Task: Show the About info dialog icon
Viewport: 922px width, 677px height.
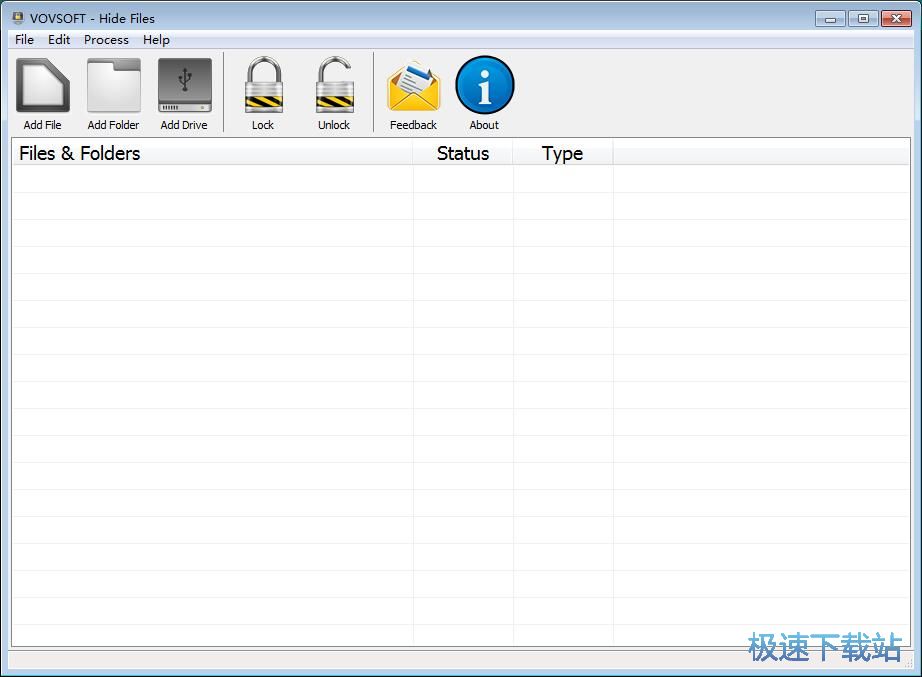Action: [484, 87]
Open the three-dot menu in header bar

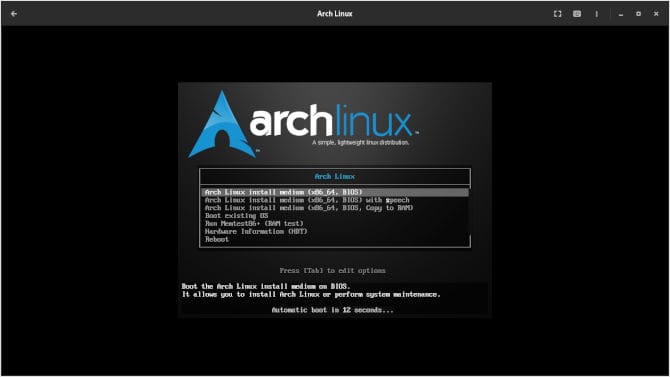(x=597, y=14)
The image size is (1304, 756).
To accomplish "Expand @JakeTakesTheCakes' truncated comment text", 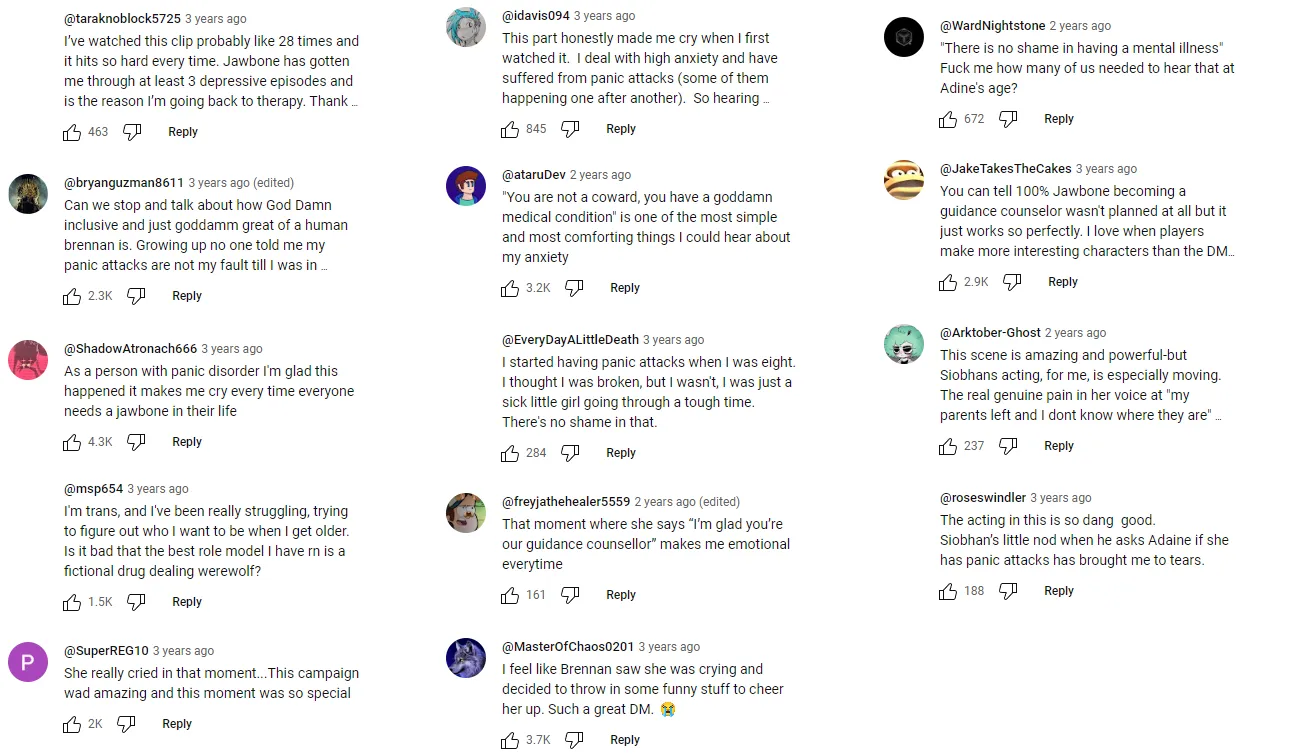I will tap(1230, 252).
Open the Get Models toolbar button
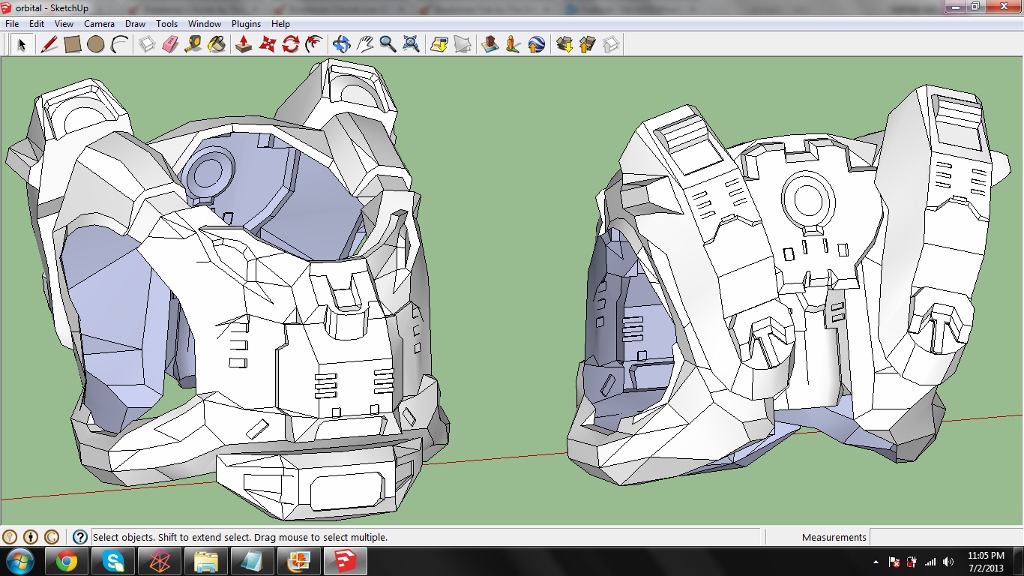 (563, 44)
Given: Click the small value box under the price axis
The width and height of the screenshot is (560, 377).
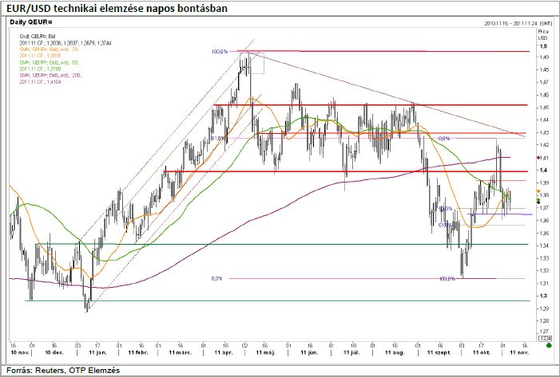Looking at the screenshot, I should coord(545,338).
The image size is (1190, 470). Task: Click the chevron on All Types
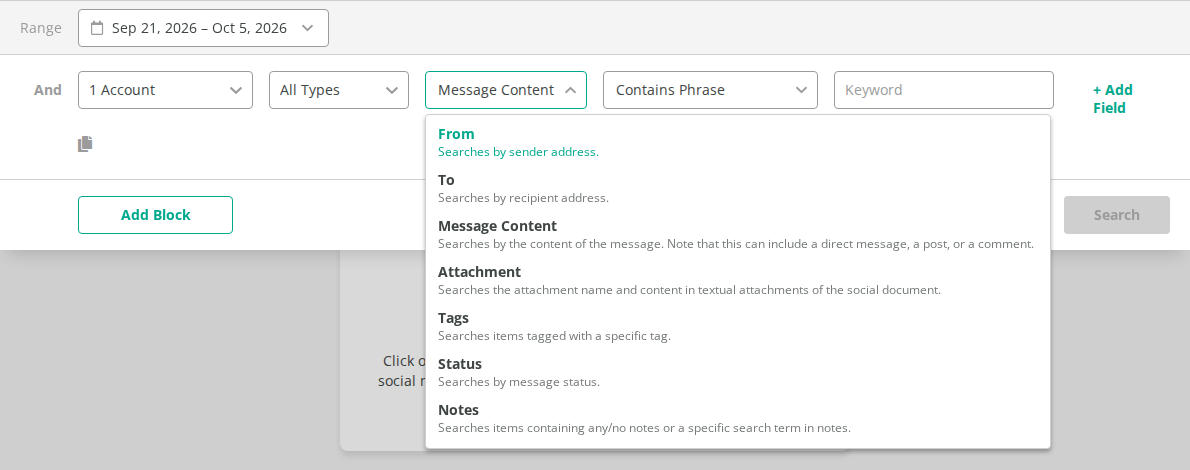pos(392,90)
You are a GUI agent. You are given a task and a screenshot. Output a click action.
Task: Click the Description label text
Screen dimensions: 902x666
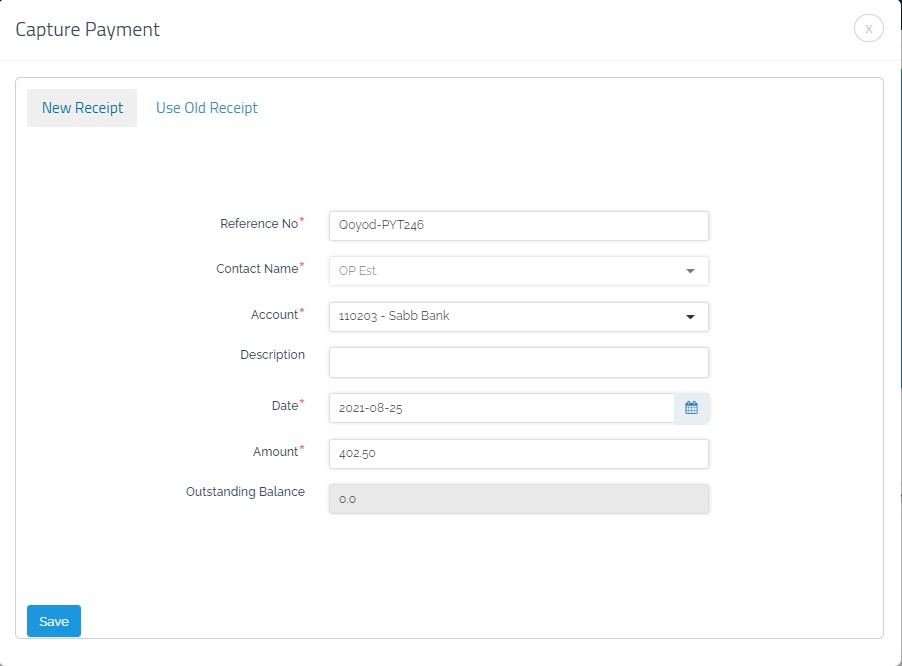(272, 355)
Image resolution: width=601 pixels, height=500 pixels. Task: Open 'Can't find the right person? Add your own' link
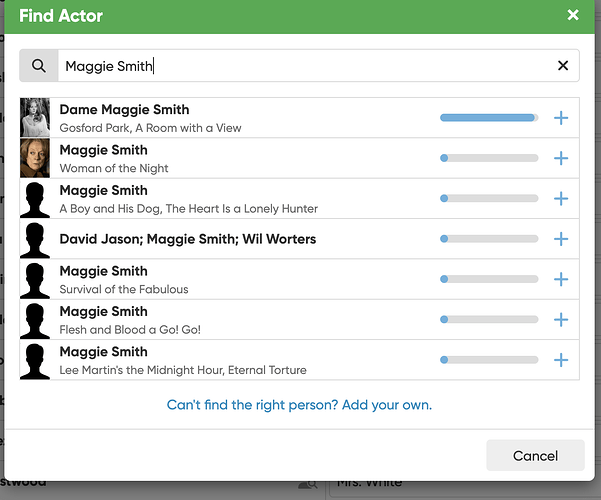[x=299, y=405]
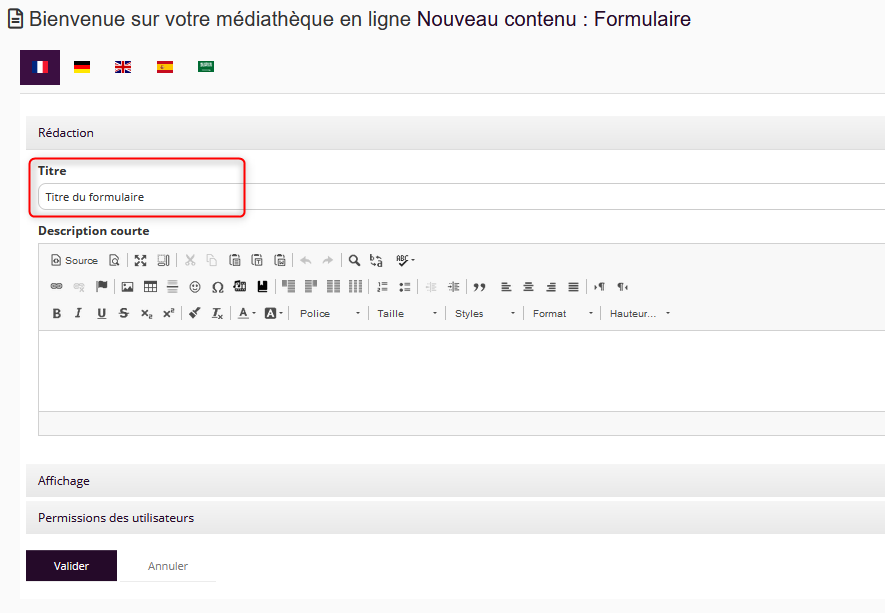Insert a link with the chain icon
The image size is (885, 613).
(x=57, y=287)
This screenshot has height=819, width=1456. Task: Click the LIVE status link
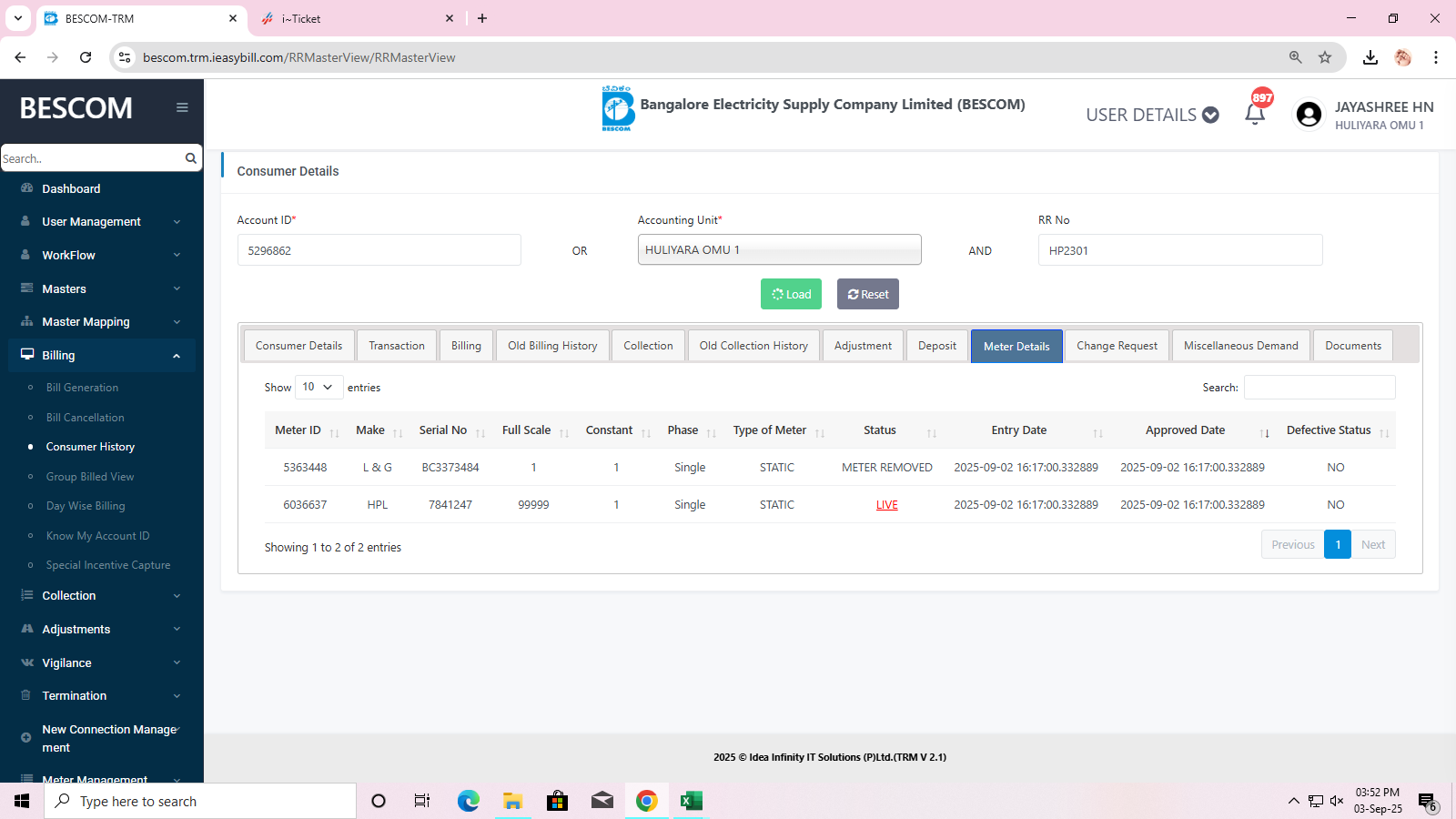(886, 505)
==================================================
**Problem statement:** The copy should hold exactly the lines from the line containing "Image resolution: width=601" through the end of the data, both ends included, and no pictures.

**Your solution:**
Image resolution: width=601 pixels, height=500 pixels. Task: Open 'Can't find the right person? Add your own' link
[x=299, y=405]
Insert a link with the chain icon
The image size is (885, 613).
(x=57, y=287)
This screenshot has height=819, width=1456. Task: Click the LIVE status link
(886, 505)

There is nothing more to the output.